*** Opening Record set ***

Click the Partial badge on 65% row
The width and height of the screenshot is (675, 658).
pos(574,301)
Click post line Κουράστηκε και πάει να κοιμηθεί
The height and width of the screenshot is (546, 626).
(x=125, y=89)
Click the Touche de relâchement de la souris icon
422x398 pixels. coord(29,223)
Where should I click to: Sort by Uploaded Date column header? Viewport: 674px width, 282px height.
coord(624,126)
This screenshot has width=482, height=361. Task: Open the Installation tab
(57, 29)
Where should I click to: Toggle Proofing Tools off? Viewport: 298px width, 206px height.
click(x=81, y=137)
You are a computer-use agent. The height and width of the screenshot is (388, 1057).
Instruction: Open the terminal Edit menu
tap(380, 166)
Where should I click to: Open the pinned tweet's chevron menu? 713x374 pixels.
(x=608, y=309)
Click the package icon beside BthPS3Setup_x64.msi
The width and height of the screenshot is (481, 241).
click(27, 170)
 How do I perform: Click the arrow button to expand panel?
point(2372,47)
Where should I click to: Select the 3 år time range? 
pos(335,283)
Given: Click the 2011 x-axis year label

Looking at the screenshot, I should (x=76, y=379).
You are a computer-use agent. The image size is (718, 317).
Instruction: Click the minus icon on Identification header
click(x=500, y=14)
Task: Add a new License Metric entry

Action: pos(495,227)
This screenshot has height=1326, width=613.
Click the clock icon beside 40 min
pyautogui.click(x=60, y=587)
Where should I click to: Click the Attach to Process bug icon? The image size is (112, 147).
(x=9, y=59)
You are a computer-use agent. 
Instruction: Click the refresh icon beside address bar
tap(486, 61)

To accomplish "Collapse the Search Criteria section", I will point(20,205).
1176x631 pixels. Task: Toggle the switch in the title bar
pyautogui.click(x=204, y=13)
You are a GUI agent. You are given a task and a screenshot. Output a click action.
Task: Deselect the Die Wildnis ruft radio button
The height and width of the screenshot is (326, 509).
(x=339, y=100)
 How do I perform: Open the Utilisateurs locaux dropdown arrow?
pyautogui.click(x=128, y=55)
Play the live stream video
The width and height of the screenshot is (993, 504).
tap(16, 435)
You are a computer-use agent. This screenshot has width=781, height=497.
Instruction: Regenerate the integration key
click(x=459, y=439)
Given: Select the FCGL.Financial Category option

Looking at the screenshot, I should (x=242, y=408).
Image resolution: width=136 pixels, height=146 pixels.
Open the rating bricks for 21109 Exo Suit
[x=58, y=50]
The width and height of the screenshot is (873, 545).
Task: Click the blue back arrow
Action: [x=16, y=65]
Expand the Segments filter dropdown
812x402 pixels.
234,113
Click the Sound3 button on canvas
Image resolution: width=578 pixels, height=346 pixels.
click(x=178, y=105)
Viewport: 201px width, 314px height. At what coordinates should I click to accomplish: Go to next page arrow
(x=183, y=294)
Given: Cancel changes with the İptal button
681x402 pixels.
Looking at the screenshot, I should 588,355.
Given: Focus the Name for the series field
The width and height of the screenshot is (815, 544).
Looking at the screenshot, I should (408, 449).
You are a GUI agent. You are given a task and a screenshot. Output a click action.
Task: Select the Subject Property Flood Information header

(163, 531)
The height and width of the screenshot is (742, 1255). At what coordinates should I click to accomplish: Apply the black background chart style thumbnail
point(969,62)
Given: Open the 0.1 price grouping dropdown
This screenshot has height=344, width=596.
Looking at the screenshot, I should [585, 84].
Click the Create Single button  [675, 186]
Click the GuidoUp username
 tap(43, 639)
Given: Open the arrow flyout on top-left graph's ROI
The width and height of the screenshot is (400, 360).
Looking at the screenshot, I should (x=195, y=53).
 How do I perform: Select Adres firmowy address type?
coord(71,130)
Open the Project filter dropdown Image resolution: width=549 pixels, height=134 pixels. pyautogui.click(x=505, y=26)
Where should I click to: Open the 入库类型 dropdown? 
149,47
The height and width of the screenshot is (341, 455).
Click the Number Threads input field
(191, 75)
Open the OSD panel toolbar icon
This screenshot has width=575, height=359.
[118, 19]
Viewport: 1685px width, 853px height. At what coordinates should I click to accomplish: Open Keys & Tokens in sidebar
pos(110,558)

*** Closing Record set ***

Nothing in the entries should be left out; please reproduce them all exactly.

* _Task solution_:
Click the Partial badge on 65% row
The width and height of the screenshot is (675, 658).
pos(574,301)
Click post line Κουράστηκε και πάει να κοιμηθεί
The height and width of the screenshot is (546, 626).
(x=125, y=89)
Click the Touche de relâchement de la souris icon
422x398 pixels. coord(29,223)
Where should I click to: Sort by Uploaded Date column header? Viewport: 674px width, 282px height.
coord(624,126)
This screenshot has width=482, height=361. Task: Open the Installation tab
(57, 29)
Where should I click to: Toggle Proofing Tools off? Viewport: 298px width, 206px height.
click(x=81, y=137)
You are a computer-use agent. The height and width of the screenshot is (388, 1057).
Instruction: Open the terminal Edit menu
tap(380, 166)
Where should I click to: Open the pinned tweet's chevron menu? 713x374 pixels.
(x=608, y=309)
Click the package icon beside BthPS3Setup_x64.msi
The width and height of the screenshot is (481, 241).
click(27, 170)
 How do I perform: Click the arrow button to expand panel?
point(2372,47)
Where should I click to: Select the 3 år time range? 
pos(335,283)
Given: Click the 2011 x-axis year label

Looking at the screenshot, I should (x=76, y=379).
You are a computer-use agent. The image size is (718, 317).
Instruction: Click the minus icon on Identification header
click(x=500, y=14)
Task: Add a new License Metric entry

Action: pos(495,227)
This screenshot has height=1326, width=613.
Click the clock icon beside 40 min
pyautogui.click(x=60, y=587)
Where should I click to: Click the Attach to Process bug icon? The image size is (112, 147).
(x=9, y=59)
You are a computer-use agent. 
Instruction: Click the refresh icon beside address bar
tap(486, 61)

To accomplish "Collapse the Search Criteria section", I will point(20,205).
1176x631 pixels. Task: Toggle the switch in the title bar
pyautogui.click(x=204, y=13)
You are a GUI agent. You are given a task and a screenshot. Output a click action.
Task: Deselect the Die Wildnis ruft radio button
The height and width of the screenshot is (326, 509).
(x=339, y=100)
 How do I perform: Open the Utilisateurs locaux dropdown arrow?
pyautogui.click(x=128, y=55)
Play the live stream video
The width and height of the screenshot is (993, 504).
tap(16, 435)
You are a computer-use agent. This screenshot has width=781, height=497.
Instruction: Regenerate the integration key
click(x=459, y=439)
Given: Select the FCGL.Financial Category option

Looking at the screenshot, I should (x=242, y=408).
Image resolution: width=136 pixels, height=146 pixels.
Open the rating bricks for 21109 Exo Suit
[x=58, y=50]
The width and height of the screenshot is (873, 545).
Task: Click the blue back arrow
Action: [x=16, y=65]
Expand the Segments filter dropdown
812x402 pixels.
234,113
Click the Sound3 button on canvas
Image resolution: width=578 pixels, height=346 pixels.
click(x=178, y=105)
Viewport: 201px width, 314px height. At what coordinates should I click to accomplish: Go to next page arrow
(x=183, y=294)
Given: Cancel changes with the İptal button
681x402 pixels.
Looking at the screenshot, I should 588,355.
Given: Focus the Name for the series field
The width and height of the screenshot is (815, 544).
Looking at the screenshot, I should (408, 449).
You are a GUI agent. You are given a task and a screenshot. Output a click action.
Task: Select the Subject Property Flood Information header

(163, 531)
The height and width of the screenshot is (742, 1255). At what coordinates should I click to accomplish: Apply the black background chart style thumbnail
point(969,62)
Given: Open the 0.1 price grouping dropdown
This screenshot has height=344, width=596.
Looking at the screenshot, I should [585, 84].
Click the Create Single button  [675, 186]
Click the GuidoUp username
 tap(43, 639)
Given: Open the arrow flyout on top-left graph's ROI
The width and height of the screenshot is (400, 360).
Looking at the screenshot, I should (x=195, y=53).
 How do I perform: Select Adres firmowy address type?
coord(71,130)
Open the Project filter dropdown Image resolution: width=549 pixels, height=134 pixels. pyautogui.click(x=505, y=26)
Where should I click to: Open the 入库类型 dropdown? 
149,47
The height and width of the screenshot is (341, 455).
Click the Number Threads input field
(191, 75)
Open the OSD panel toolbar icon
This screenshot has width=575, height=359.
[118, 19]
Viewport: 1685px width, 853px height. At what coordinates should I click to accomplish: Open Keys & Tokens in sidebar
pos(110,558)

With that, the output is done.